The clinic we’re using generally transfers three embryos, but we made it clear from that start that M&M could have as many embryos transferred as they liked – however, they had to be prepared to take home as many children as embryos transferred. If all three took, then they’d have triplets. We refused to do what is known as selective reduction – transferring, say, three embryos and terminating one or two if they all take.

I’m tempted to say “Anything for you, harmy!”, but then you might take us up on it. :slight_smile:

Thanks again for all the kind words. Any other questions, feel free to fire away. I have no problem with making this an “Ask The (Husband Of A) Gestational Carrier” thread.
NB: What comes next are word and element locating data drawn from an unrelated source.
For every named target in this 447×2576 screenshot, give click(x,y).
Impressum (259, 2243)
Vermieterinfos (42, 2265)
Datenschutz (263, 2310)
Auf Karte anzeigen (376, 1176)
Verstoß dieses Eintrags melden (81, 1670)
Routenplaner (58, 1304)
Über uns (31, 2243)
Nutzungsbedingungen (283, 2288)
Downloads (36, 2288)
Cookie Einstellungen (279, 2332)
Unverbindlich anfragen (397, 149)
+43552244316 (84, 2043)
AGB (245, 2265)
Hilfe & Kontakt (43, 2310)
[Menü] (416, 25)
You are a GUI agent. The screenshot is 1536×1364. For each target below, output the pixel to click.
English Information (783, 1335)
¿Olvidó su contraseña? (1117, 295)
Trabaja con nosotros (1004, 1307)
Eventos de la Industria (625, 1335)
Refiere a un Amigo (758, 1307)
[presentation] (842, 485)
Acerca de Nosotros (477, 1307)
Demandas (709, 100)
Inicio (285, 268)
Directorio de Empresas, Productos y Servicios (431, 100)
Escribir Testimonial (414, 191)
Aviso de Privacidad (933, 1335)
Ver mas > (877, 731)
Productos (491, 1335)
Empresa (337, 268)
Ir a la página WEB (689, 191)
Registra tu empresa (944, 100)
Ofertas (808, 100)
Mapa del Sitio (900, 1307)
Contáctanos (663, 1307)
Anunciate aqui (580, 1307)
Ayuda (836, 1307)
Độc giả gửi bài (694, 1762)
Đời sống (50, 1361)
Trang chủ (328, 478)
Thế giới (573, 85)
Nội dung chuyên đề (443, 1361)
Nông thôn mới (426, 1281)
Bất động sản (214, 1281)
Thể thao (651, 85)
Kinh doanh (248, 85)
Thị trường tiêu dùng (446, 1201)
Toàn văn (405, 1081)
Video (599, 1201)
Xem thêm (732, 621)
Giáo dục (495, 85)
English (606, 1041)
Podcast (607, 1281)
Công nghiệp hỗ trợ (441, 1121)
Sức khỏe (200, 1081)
Hal, my English just isn’t good enough to convey what I think about this without a rainbow of colors, size=26 and blinking lights. Sticking to non-MMP conventions, coooooooooooool!

Implanting one embryo from each father also means that if they’re indeed twins and if the parents are the same color, it will probably take several years and/or a paternity test to figure out “which is whose”. A same-sex couple sounds to me like the good old “your kid, my kid” could be even more of an issue than for hetero ones, you know? (yeah yeah, I said “sounds”, it’s a wag) Plus if there’s one case where trying to get two with one stone makes perfect sense, it’s for something so delicate, complicated and costly!

Those kids are getting four wonderful parents, whether you and Halwife get to be in their life after birth or not :slight_smile:

What a delightful thing to do, you should feel proud for helping to make the world a happier place for M&M (and their much-wanted child).

I hope your wife is happy and healthy all the way through, in l & d, and beyond. Cheers!

Well, I had almost no “morning” sickness, and the first-trimester fatigue was manageable for me (I just fell asleep on the couch at about 8:15 every night!). Since those have gone away, it’s been pretty easy – I feel good, I’m pretty healthy, I’m enjoying feeling the baby move – I’m just having a very easy pregnancy. And it’s really interesting to see how my body is changing!

I still have about 3 months to go, however, so there’s still time for me to change my mind. :slight_smile:

erm… time for me to change my mind about how much I like pregnancy, that is!